_EXERCISE BRIEF_. After reading the records, print them all again exactly as they stand.

───── SOURCE RECORDS ─────

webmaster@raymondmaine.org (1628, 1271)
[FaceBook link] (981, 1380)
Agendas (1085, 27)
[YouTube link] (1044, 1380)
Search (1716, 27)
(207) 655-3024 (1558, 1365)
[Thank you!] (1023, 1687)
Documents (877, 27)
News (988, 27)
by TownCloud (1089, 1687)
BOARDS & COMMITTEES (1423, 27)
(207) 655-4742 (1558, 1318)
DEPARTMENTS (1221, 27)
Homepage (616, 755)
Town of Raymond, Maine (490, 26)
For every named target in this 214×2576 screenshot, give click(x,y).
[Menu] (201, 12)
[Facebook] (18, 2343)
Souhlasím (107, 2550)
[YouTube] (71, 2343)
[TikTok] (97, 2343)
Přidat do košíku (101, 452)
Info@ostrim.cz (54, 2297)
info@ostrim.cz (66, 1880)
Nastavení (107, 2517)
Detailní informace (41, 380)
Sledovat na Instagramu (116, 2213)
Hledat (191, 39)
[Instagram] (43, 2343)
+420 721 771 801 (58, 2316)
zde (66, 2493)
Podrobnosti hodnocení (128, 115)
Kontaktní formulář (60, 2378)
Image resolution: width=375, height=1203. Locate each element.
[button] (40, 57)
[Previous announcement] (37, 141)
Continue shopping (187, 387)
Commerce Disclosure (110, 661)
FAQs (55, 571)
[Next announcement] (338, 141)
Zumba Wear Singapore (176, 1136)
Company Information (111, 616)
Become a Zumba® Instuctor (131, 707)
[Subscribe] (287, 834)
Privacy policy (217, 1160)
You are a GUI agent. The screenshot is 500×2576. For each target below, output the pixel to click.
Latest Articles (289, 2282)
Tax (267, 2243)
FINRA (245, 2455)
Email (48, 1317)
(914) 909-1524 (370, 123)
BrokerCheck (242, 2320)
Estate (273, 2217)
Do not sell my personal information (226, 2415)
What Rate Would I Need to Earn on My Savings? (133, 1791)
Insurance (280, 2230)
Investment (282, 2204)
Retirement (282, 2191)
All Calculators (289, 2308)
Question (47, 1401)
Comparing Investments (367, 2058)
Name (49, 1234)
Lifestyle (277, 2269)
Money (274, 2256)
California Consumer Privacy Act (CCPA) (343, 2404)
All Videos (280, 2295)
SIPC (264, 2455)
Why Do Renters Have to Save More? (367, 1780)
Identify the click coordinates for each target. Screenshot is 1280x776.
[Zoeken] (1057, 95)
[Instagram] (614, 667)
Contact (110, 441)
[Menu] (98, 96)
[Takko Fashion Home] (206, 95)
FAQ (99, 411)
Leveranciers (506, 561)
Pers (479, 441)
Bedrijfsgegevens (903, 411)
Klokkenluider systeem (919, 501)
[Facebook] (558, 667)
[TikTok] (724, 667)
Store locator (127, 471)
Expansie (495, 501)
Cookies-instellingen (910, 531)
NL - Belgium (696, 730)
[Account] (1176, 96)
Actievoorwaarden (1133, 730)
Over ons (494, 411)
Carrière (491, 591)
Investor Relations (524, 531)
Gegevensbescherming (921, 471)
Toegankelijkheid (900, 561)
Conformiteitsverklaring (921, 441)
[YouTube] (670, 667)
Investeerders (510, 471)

─────

_WRITTEN RESPONSE_.
webmaster@raymondmaine.org (1628, 1271)
[FaceBook link] (981, 1380)
Agendas (1085, 27)
[YouTube link] (1044, 1380)
Search (1716, 27)
(207) 655-3024 (1558, 1365)
[Thank you!] (1023, 1687)
Documents (877, 27)
News (988, 27)
by TownCloud (1089, 1687)
BOARDS & COMMITTEES (1423, 27)
(207) 655-4742 (1558, 1318)
DEPARTMENTS (1221, 27)
Homepage (616, 755)
Town of Raymond, Maine (490, 26)
For every named target in this 214×2576 screenshot, give click(x,y).
[Menu] (201, 12)
[Facebook] (18, 2343)
Souhlasím (107, 2550)
[YouTube] (71, 2343)
[TikTok] (97, 2343)
Přidat do košíku (101, 452)
Info@ostrim.cz (54, 2297)
info@ostrim.cz (66, 1880)
Nastavení (107, 2517)
Detailní informace (41, 380)
Sledovat na Instagramu (116, 2213)
Hledat (191, 39)
[Instagram] (43, 2343)
+420 721 771 801 (58, 2316)
zde (66, 2493)
Podrobnosti hodnocení (128, 115)
Kontaktní formulář (60, 2378)
Image resolution: width=375, height=1203. Locate each element.
[button] (40, 57)
[Previous announcement] (37, 141)
Continue shopping (187, 387)
Commerce Disclosure (110, 661)
FAQs (55, 571)
[Next announcement] (338, 141)
Zumba Wear Singapore (176, 1136)
Company Information (111, 616)
Become a Zumba® Instuctor (131, 707)
[Subscribe] (287, 834)
Privacy policy (217, 1160)
You are a GUI agent. The screenshot is 500×2576. For each target below, output the pixel to click.
Latest Articles (289, 2282)
Tax (267, 2243)
FINRA (245, 2455)
Email (48, 1317)
(914) 909-1524 (370, 123)
BrokerCheck (242, 2320)
Estate (273, 2217)
Do not sell my personal information (226, 2415)
What Rate Would I Need to Earn on My Savings? (133, 1791)
Insurance (280, 2230)
Investment (282, 2204)
Retirement (282, 2191)
All Calculators (289, 2308)
Question (47, 1401)
Comparing Investments (367, 2058)
Name (49, 1234)
Lifestyle (277, 2269)
Money (274, 2256)
California Consumer Privacy Act (CCPA) (343, 2404)
All Videos (280, 2295)
SIPC (264, 2455)
Why Do Renters Have to Save More? (367, 1780)
Identify the click coordinates for each target. Screenshot is 1280x776.
[Zoeken] (1057, 95)
[Instagram] (614, 667)
Contact (110, 441)
[Menu] (98, 96)
[Takko Fashion Home] (206, 95)
FAQ (99, 411)
Leveranciers (506, 561)
Pers (479, 441)
Bedrijfsgegevens (903, 411)
Klokkenluider systeem (919, 501)
[Facebook] (558, 667)
[TikTok] (724, 667)
Store locator (127, 471)
Expansie (495, 501)
Cookies-instellingen (910, 531)
NL - Belgium (696, 730)
[Account] (1176, 96)
Actievoorwaarden (1133, 730)
Over ons (494, 411)
Carrière (491, 591)
Investor Relations (524, 531)
Gegevensbescherming (921, 471)
Toegankelijkheid (900, 561)
Conformiteitsverklaring (921, 441)
[YouTube] (670, 667)
Investeerders (510, 471)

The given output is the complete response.